- [WHAT IS BEING ASKED]: Search the records for the word "below". Copy every line where it appears.

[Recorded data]
┌────────

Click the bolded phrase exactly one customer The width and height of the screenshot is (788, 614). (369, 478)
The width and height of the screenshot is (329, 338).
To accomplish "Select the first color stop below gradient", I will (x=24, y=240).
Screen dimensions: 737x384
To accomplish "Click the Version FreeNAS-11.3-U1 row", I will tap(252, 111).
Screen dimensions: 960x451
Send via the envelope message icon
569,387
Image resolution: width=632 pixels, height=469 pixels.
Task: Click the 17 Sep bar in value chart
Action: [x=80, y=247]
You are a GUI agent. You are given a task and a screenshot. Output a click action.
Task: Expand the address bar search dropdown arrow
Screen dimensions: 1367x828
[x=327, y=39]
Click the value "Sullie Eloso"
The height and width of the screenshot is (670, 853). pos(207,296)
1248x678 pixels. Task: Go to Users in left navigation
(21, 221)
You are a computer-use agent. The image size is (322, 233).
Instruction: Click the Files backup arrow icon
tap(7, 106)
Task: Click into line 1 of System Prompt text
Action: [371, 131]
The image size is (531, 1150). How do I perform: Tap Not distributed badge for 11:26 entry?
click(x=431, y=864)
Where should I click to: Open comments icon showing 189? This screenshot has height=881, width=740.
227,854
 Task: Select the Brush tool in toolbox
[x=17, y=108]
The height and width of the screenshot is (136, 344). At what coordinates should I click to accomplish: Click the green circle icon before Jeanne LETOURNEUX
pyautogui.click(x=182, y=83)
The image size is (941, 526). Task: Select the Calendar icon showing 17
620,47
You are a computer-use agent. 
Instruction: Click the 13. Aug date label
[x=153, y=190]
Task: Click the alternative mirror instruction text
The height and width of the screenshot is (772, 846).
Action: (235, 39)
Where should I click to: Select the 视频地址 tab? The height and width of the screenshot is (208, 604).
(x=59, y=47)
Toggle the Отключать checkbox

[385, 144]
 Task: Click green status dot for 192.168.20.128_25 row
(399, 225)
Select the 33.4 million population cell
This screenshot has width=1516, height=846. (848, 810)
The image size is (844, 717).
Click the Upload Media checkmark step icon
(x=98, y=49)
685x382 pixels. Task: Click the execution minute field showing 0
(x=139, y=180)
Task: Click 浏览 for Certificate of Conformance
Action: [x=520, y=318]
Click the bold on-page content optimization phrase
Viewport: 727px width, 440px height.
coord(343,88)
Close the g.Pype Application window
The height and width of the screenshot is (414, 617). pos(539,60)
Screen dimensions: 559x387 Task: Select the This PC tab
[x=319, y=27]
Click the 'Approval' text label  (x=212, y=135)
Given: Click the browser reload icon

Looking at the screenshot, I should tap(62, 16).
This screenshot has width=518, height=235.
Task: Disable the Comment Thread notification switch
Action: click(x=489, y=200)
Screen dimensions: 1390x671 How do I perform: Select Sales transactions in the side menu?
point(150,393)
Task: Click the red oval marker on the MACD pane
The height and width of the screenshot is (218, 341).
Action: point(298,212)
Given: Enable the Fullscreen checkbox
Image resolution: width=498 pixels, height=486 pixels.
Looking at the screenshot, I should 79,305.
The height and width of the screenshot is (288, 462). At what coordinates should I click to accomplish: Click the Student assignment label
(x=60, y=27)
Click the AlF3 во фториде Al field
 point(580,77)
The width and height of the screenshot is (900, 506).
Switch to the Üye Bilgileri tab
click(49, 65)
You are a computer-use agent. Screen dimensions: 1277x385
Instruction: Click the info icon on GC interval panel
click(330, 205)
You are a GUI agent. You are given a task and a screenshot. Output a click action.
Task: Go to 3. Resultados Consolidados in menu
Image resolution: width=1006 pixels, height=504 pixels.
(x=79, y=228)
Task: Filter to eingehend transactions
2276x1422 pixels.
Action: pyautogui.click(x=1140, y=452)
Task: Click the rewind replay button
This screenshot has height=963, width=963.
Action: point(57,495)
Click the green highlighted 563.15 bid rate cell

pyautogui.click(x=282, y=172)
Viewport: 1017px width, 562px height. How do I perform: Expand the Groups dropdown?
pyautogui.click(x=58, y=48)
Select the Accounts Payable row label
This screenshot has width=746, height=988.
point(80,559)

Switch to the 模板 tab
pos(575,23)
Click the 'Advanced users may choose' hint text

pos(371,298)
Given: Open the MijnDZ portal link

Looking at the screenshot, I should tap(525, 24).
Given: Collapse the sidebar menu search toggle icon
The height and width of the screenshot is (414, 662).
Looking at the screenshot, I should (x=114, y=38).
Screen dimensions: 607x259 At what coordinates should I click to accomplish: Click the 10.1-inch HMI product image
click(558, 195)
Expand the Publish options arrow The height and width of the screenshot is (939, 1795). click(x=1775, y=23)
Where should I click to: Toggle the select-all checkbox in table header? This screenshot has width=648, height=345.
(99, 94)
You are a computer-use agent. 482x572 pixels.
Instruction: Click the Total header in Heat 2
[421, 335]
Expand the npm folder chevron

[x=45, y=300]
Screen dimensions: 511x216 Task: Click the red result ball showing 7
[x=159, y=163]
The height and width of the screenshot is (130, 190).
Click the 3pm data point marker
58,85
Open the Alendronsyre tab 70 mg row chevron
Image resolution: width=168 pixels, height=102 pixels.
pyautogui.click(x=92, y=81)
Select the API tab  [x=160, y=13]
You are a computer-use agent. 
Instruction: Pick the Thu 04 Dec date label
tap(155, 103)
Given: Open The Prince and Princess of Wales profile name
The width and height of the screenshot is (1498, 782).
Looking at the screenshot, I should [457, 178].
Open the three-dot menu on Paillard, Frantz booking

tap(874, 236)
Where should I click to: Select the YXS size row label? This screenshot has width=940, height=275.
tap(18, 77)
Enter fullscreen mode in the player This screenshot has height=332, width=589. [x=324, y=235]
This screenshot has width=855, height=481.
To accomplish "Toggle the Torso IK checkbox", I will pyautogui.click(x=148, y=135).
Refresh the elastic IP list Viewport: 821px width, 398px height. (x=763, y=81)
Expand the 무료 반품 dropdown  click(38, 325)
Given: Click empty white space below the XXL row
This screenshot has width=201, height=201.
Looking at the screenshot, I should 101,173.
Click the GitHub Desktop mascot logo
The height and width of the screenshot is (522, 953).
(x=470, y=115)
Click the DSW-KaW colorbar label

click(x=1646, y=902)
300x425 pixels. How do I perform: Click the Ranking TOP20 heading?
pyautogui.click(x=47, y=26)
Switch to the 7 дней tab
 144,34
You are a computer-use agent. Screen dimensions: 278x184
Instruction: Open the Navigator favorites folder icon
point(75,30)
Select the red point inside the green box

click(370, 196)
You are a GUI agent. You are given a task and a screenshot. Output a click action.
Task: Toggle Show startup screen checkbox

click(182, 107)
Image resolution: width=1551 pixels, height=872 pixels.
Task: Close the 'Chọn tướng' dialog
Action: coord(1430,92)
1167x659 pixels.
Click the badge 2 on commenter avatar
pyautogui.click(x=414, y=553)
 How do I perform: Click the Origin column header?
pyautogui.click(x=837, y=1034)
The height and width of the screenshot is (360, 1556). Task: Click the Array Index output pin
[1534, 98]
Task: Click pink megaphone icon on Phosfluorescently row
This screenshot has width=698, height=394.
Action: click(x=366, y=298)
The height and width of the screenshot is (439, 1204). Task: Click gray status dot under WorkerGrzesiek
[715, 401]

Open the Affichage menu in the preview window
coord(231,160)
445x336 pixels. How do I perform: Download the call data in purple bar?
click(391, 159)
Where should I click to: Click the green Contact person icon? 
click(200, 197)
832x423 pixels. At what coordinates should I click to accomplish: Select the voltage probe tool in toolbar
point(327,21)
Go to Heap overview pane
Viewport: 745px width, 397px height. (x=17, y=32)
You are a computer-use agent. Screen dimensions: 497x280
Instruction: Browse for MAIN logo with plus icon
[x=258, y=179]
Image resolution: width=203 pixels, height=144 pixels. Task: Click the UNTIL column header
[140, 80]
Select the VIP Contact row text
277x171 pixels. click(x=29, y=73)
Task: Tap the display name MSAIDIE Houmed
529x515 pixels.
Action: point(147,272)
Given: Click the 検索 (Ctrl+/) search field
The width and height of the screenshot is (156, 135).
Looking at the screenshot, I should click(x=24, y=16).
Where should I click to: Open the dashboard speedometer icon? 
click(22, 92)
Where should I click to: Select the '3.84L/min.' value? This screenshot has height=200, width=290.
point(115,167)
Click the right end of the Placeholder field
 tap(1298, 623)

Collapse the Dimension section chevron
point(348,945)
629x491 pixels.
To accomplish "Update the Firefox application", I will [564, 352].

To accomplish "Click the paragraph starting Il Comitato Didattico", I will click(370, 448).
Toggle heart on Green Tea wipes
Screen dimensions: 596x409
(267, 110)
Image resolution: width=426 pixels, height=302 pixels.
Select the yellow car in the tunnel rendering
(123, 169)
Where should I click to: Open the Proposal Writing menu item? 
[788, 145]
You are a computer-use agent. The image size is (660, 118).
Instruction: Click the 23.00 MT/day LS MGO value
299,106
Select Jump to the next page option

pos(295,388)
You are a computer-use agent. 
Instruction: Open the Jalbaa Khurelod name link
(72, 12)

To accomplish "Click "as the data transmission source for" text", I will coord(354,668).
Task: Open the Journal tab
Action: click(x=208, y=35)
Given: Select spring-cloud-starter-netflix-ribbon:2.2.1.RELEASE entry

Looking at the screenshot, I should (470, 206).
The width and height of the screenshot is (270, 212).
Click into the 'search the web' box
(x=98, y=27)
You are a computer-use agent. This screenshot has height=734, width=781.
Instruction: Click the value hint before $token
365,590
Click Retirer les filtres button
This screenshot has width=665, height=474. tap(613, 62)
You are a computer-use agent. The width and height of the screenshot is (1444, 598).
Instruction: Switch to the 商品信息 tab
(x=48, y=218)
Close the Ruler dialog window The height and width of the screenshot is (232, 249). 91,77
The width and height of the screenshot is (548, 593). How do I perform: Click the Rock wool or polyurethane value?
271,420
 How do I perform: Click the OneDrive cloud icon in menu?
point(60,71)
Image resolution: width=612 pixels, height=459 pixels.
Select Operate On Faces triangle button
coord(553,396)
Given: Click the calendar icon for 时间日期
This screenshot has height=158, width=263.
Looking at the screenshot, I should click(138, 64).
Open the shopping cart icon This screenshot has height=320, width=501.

└────────

- [ANSWER AREA]:
To accomplish "Select the first color stop below gradient", I will (x=24, y=240).
Given: Click empty white space below the XXL row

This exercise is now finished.